The analysis doesn’t even include the year’s two biggest Democratic victories, its 11-point Wisconsin victory in April for a previously Republican-held Supreme Court seat, and Ohio’s rejection in August of a GOP effort to make amending the state Constitution harder in November’s referendum on establishing the right to make reproductive decisions.
The pro-Democratic trend, which stretches back to the aftermath of the 2020 election and Trump’s failed effort to overturn Biden’s victory, resembles the one preceding the party’s 2018 midterm victories and pro-GOP patterns before some of its past congressional and presidential successes.
Democratic analysts say it has grown in the 15 months since the Supreme Court reversed its 1973 ruling legalizing abortions and set off state-by-state battles over the issue.

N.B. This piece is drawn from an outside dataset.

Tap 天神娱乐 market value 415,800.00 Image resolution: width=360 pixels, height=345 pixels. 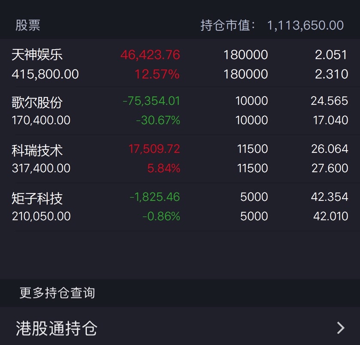coord(45,74)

One of Biden’s chief strategists, Mike Donilon, recently sought to tamp down Democratic concerns by calling Trump and abortion the two factors that would re-elect the president in 2024. Both were issues in some recent special elections and loom as factors in November’s important Virginia legislative elections.
Simon Rosenberg, a prominent Democratic analyst who correctly dismissed the likelihood of a Republican “red wave” in last year’s midterm elections, is calling the special election results omens that indicate the possibility of an unexpectedly large 2024 Democratic victory.

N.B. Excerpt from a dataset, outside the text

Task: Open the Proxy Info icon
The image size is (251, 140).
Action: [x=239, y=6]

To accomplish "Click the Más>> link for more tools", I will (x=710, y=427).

“Is it predictive of what will happen next year?” Rosenberg asked in his Hopium Chronicles blog. “Of course not. But is it really good news? Absolutely.”

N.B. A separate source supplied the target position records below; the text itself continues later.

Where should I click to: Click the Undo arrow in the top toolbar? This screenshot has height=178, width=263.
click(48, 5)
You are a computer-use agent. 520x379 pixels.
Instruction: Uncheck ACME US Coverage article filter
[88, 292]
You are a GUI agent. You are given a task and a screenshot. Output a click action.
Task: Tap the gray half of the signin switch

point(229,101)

For months, Rosenberg has contended that because of the pro-Democratic trend, the party’s growing strength in the Southwest and his belief that Trump is unlikely to reach his 2020 level of 47 percent of the popular vote, Democrats could get to 55 percent in 2024.
While the Democrats have outpolled the Republicans in the popular vote in seven of the last eight presidential elections, only Barack Obama and Biden surpassed 50 percent. That could become even harder with one or more independent candidates.
One significant sign of potential weakness for Biden not evident in these special elections is his weaker-than-usual poll showings among minority voters, who formed more than one-third of the Democrats’ 2020 vote, according to the nonpartisan Pew Research Center. According to Blake’s recent analysis, Trump is averaging 20 percent of Black voters and 42 percent of Hispanic voters, according to five recent “high-quality polls.”
In recent weeks, Vice President Kamala Harris has been making a special outreach to young and minority voters with a tour of college campuses that includes several historically Black schools.
Indeed, everything the Biden campaign and White House are doing indicates they recognize that their main need is to overcome the negative perceptions of him among voters and the frequently expressed concerns by party officials.